Analog/Mixed Signal

SEMICON West 2018: Imec Announces Hybrid FinFET-Silicon Photonics Technology for Ultra-Low Power Optical I/O

10 July 2018

At SEMICON West 2018, Imec announced the design of ultra-low power, high-bandwidth optical transceivers through hybrid integration of silicon photonics and FinFET CMOS technologies. The announcement took place during Imec Technology Forum USA, a symposium attended by more than 300 world experts.
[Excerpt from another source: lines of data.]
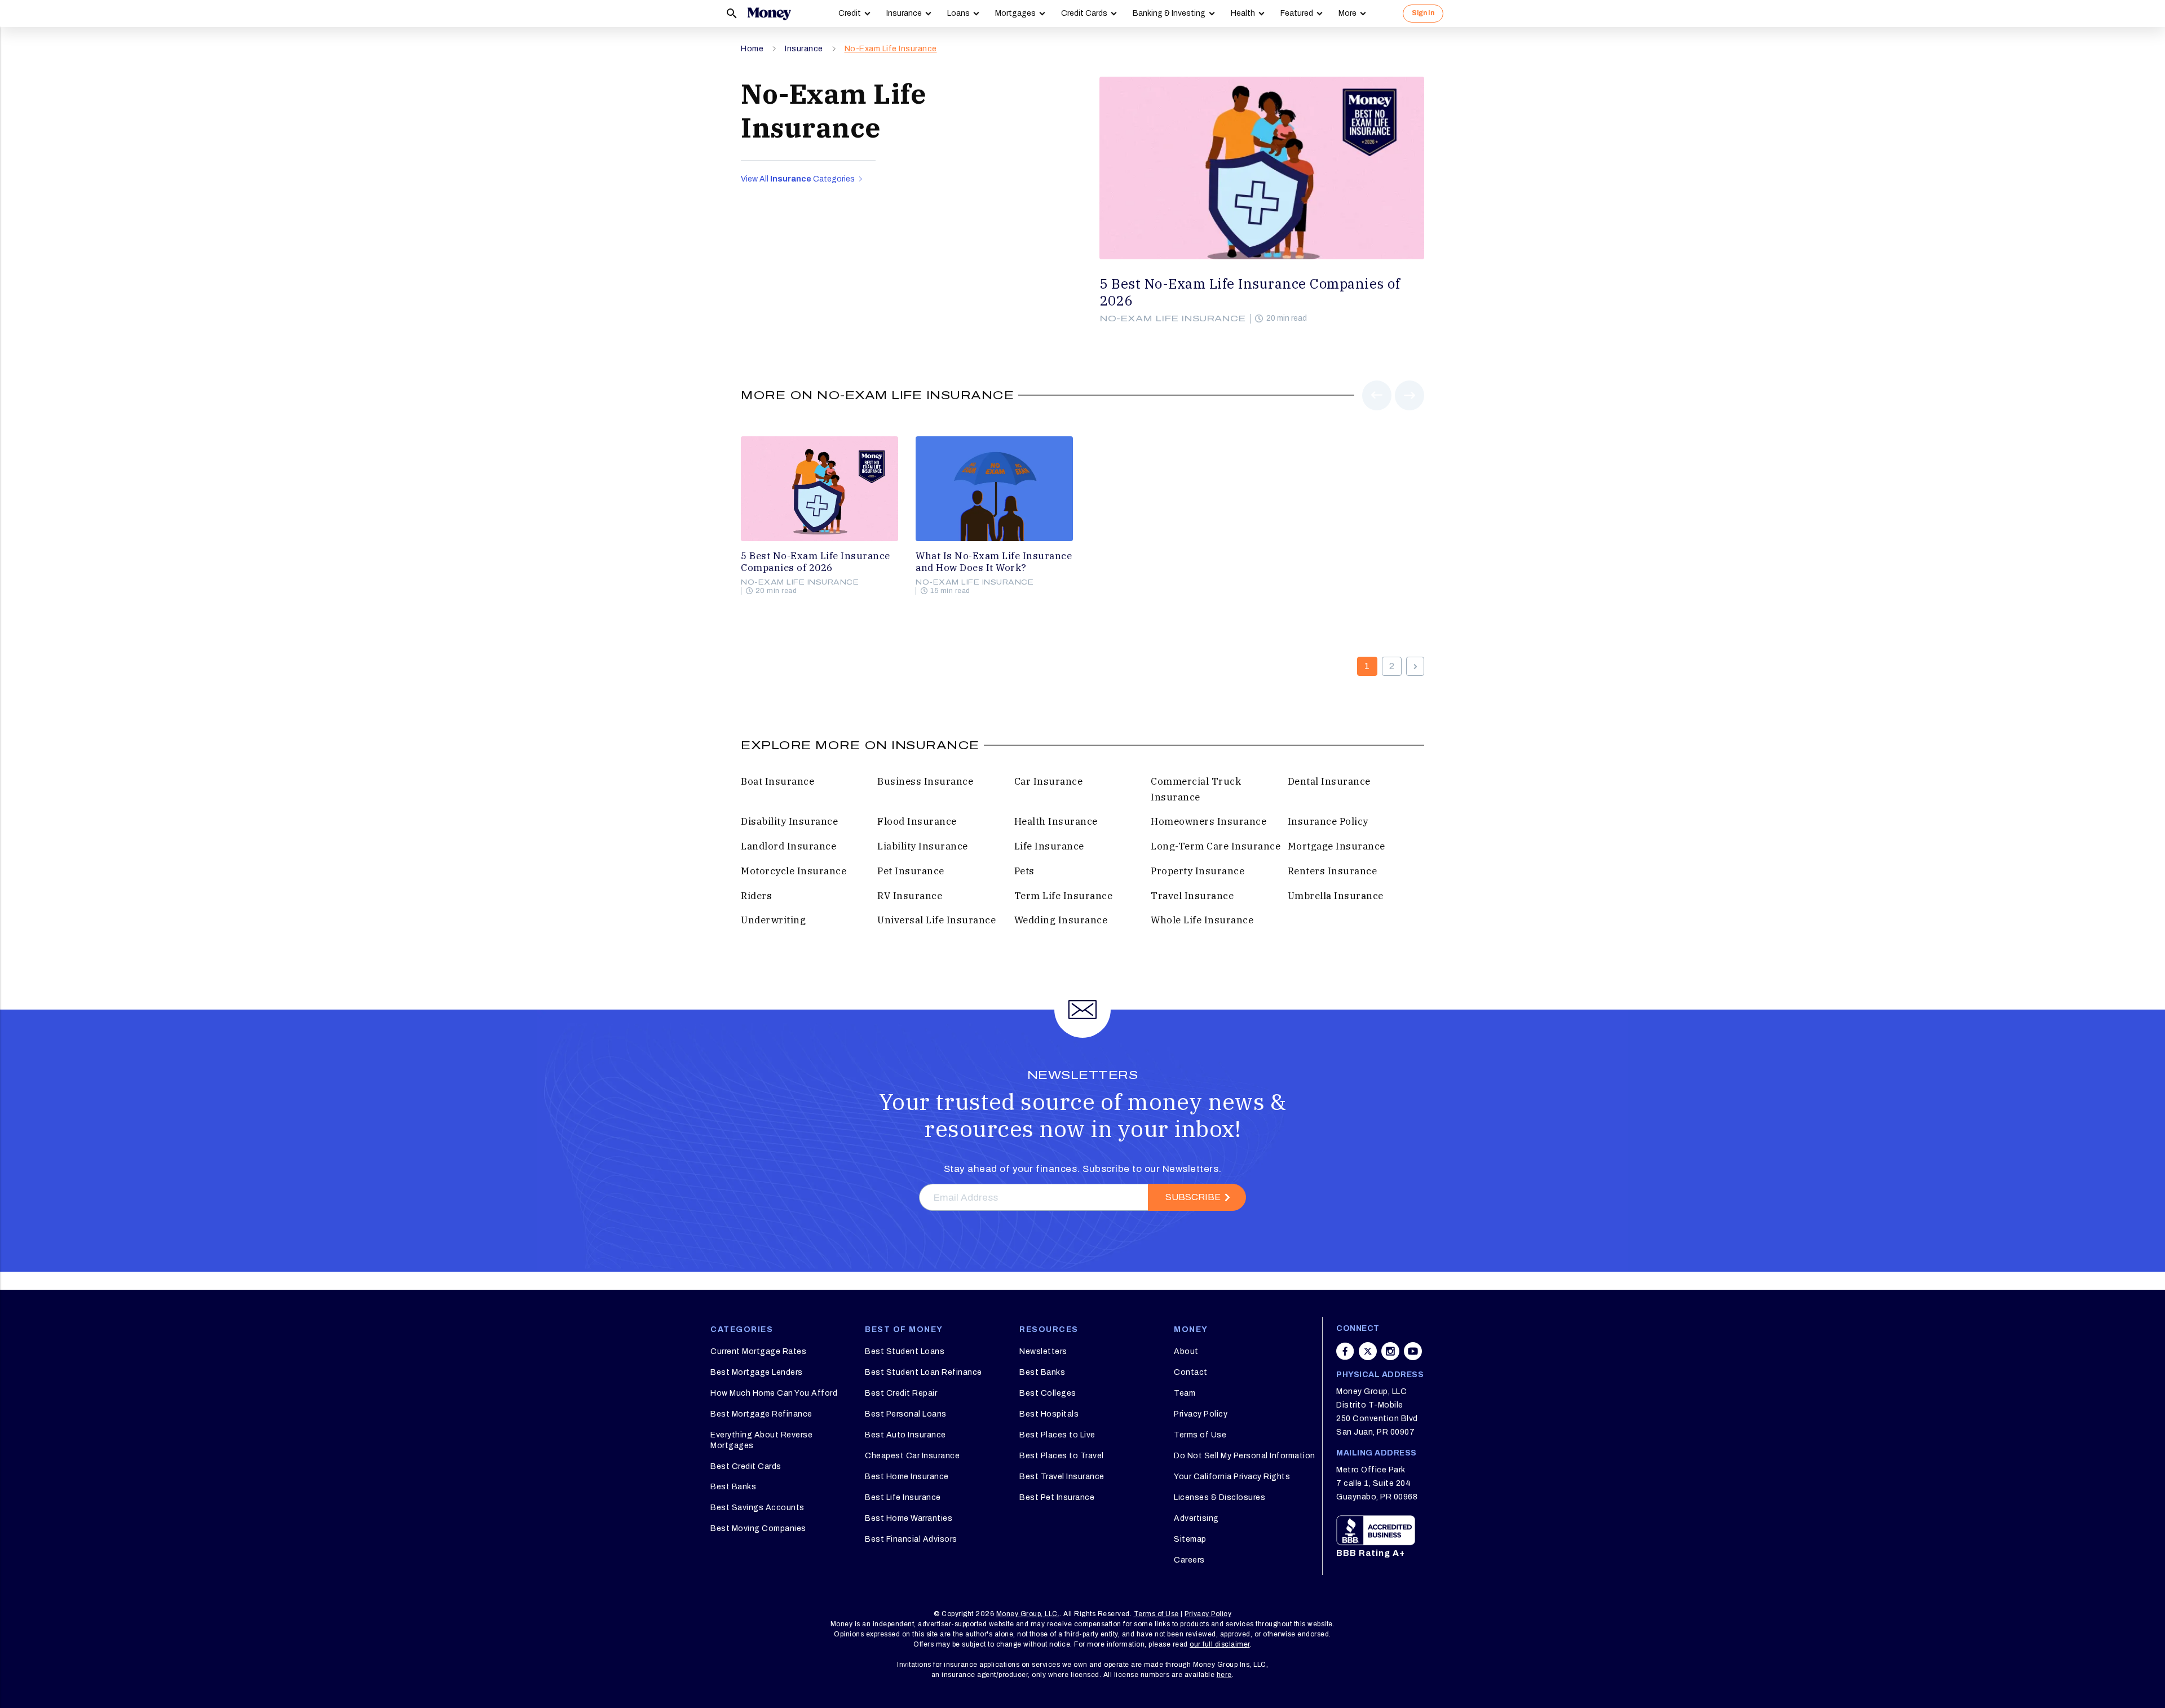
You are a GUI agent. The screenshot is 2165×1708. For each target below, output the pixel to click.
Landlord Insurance (788, 846)
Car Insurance (1048, 781)
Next (1409, 409)
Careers (1189, 1560)
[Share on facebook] (1345, 1351)
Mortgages (1015, 13)
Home (752, 49)
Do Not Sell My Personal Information (1244, 1456)
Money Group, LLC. (1028, 1614)
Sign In (1423, 13)
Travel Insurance (1192, 896)
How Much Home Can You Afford (773, 1393)
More (1347, 13)
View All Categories (798, 179)
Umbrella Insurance (1336, 896)
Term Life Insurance (1063, 896)
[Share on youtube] (1413, 1351)
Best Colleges (1047, 1393)
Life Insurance (1049, 846)
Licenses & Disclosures (1219, 1497)
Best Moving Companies (758, 1528)
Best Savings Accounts (757, 1507)
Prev (1377, 409)
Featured (1296, 13)
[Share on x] (1368, 1351)
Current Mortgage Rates (758, 1351)
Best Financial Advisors (911, 1539)
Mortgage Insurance (1336, 846)
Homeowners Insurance (1208, 821)
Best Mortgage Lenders (756, 1372)
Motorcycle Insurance (793, 871)
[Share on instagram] (1390, 1351)
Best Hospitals (1049, 1414)
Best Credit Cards (745, 1466)
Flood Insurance (917, 821)
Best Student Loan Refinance (923, 1372)
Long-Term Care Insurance (1215, 846)
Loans (958, 13)
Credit (849, 13)
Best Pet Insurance (1056, 1497)
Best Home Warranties (908, 1518)
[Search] (732, 13)
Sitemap (1190, 1539)
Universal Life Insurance (936, 920)
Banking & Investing (1169, 13)
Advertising (1196, 1518)
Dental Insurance (1329, 781)
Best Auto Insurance (905, 1435)
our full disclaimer (1220, 1644)
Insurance (904, 13)
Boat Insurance (777, 781)
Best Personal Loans (906, 1414)
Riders (756, 896)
Photographs of the FinFET-silicon photonics transceiver assembly. Souce: ImecPhotographs of the FinFET-silicon photonics transceiver assembly. Souce: Imec

The 40 Gb/s non-return-to-zero (NRZ) optical transceivers offer a dynamic power consumption of only 230 fJ/bit and a footprint of just 0.025 mm2.These mark an important milestone in realizing ultra-dense, multi-terabyte per second optical I/O solutions for next-generation, high-performance computing applications. The structure of the transceivers consists of a differential FinFET driver with a silicon photonics ring modulator.

The receiver design included a FinFET trans-impedance amplifier (TIA) optimized for operation with a germanium waveguide photodiode, enabling 40 Gb/s NRZ photodetection with an estimated sensitivity of -10 dBm at 75 fJ/bit power consumption. The transmitter is a 4 x 40 Gb/s, 0.1mm2 wavelength-division multiplexing (WDM) with integrated thermal control. The device is expected to scale bandwidth beyond 100 Gb/s per fiber.
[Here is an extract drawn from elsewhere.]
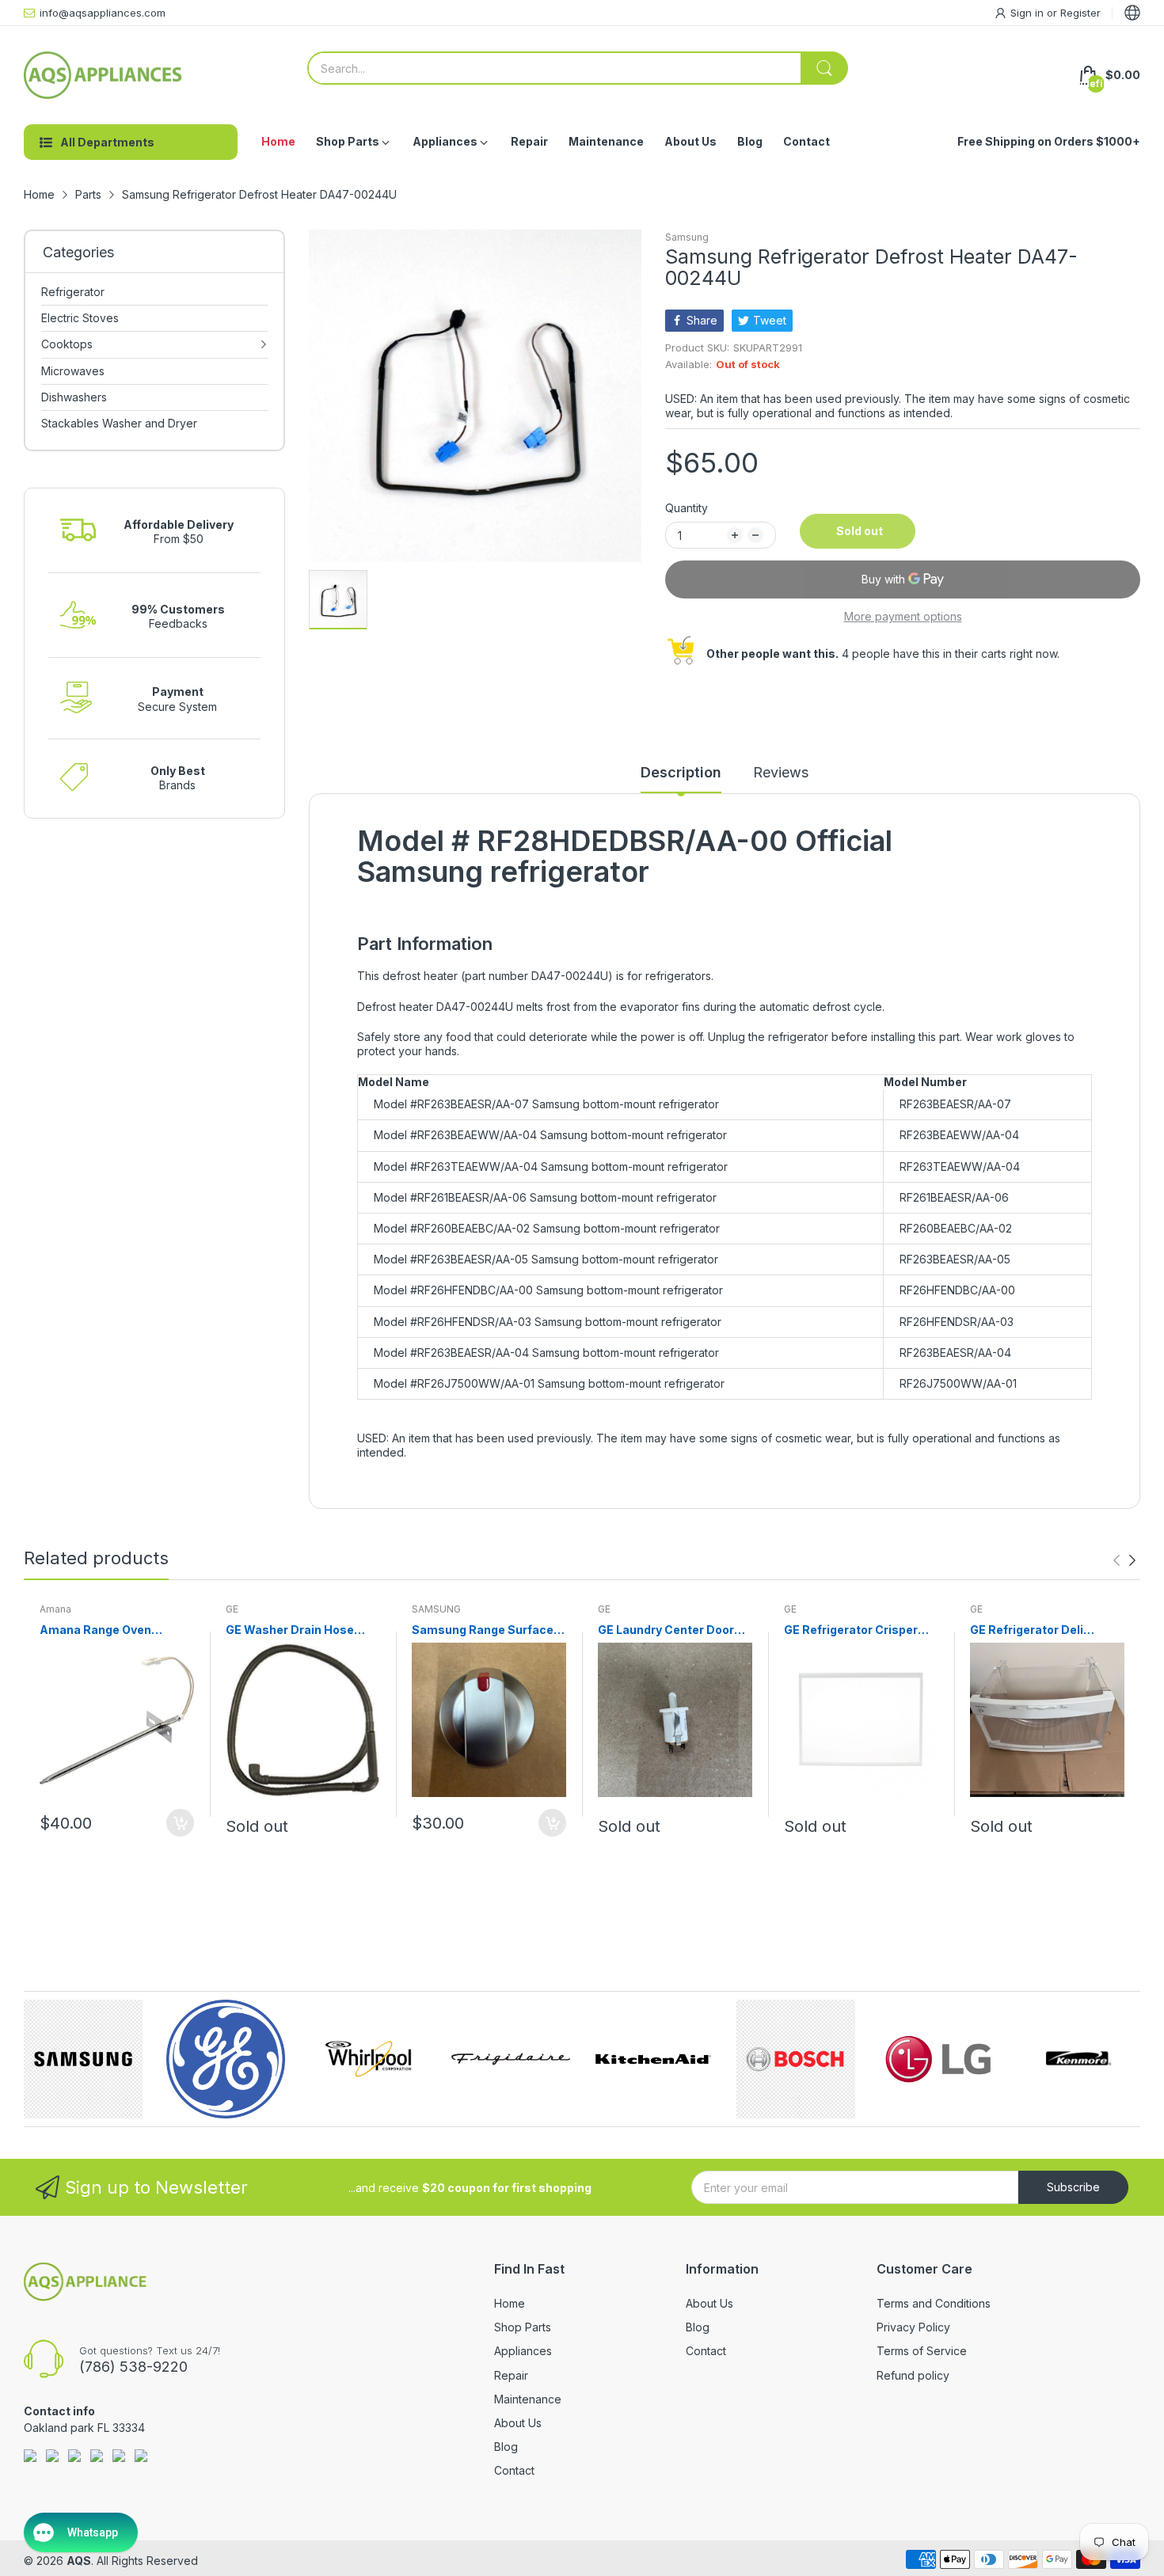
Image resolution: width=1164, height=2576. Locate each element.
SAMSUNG (436, 1609)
“The demonstrated hybrid FinFET-Silicon Photonics platform integrates high-performance 14 nm FinFET CMOS circuits with imec’s 300 mm Silicon Photonics technology through dense, low-capacitance Cu micro-bumps. Careful co-design in this combined platform has enabled us to demonstrate 40 Gb/s NRZ optical transceivers with extremely low power consumption and high bandwidth density,” says Joris Van Campenhout, director of the optical I/O R&D program at Imec.

“Through design optimizations, we expect to further improve the single-channel data rates to 56 Gb/s NRZ. Combined with wavelength-division multiplexing, these transceivers provide a scaling path to ultra-compact, multi-Tb/s optical interconnects, which are essential for next-generation high-performance systems.”